After two years of annual gains north of 20% for the S&P 500 (^GSPC), Wall Street strategists think 2025 will see a more measured year for stocks.

On Monday, BMO Capital Markets chief investment strategist Brian Belski initiated a 2025 year-end target of 6,700 for the S&P 500. On Sunday, Morgan Stanley chief investment officer Mike Wilson issued a 12-month target of 6,500 for the S&P 500.

Belski’s target reflects about 14% upside from Friday’s close; the strategist already has a 6,100 year-end target for 2024. This puts Belski’s forecast for returns in 2025 at 9.8%, right in line with the index’s average historical gain. Wilson’s 12-month target represents a nearly 11% increase for the benchmark index over the next year.

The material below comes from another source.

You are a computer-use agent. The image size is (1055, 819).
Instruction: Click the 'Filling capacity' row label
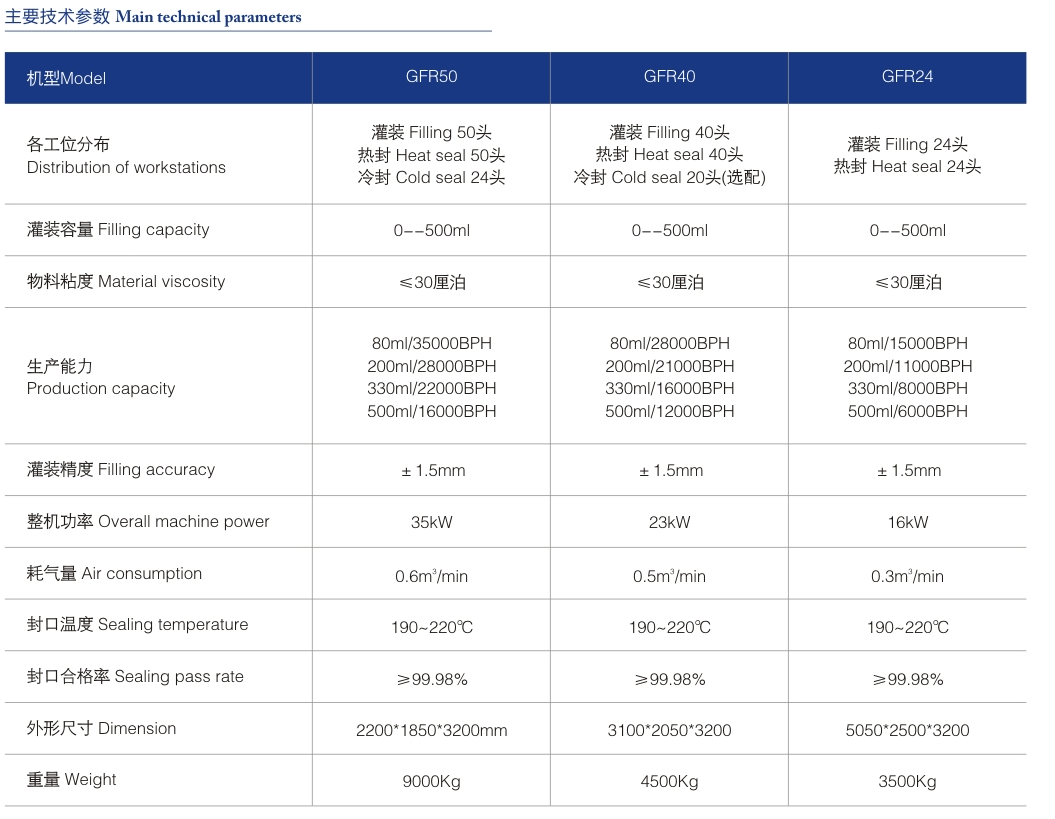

Should the S&P 500 finish 2024 with a gain above 20%, it would mark the first time the benchmark index has posted consecutive years with gains of 20% or more since the tech bubble of 1998-1999.

Any way you slice it, then, these outlooks say the outsized returns the S&P 500 has enjoyed for each of the past two years will come to an end in 2025.

“It is clearly time for markets to take a somewhat of a breather,” Belski wrote.

“Bull markets can, will and should slow their pace from time-to-time, a period of digestion that in turn only accentuates the health of the underlying secular bull. So we believe 2025 will likely [be] defined by a more normalized return environment with more balanced performance across sectors, sizes, and styles.”

Belski points out that the historical pattern for bull markets sees returns in year three come in below gains for the first two years and below the index’s typical average return.

“Now that inflation, interest rates (zero percent is NOT normal) and employment are showing signs of stabilizing (volatility diminishing), US stock fundamentals have their best chance to normalize,” Belski wrote.

“According to our work, an environment of high single digit annual price gains coupled with at or near double digit earnings growth and price to earnings ratios in the high teens to low twenties over the next few years would be a good start on the path to normalization.”

With the Federal Reserve cutting interest rates while US economic growth remains strong, both Belski and Wilson believe in a continued broadening of the stock market rally, where more than just a few high-flying tech names are driving the market action.

“We expect this broadening in earnings growth to continue as the Fed cuts rates into next year and business cycle indicators continue to improve,” Wilson wrote. “A potential rise in corporate animal spirits post the election could catalyze a more balanced earnings profile across the market in 2025.”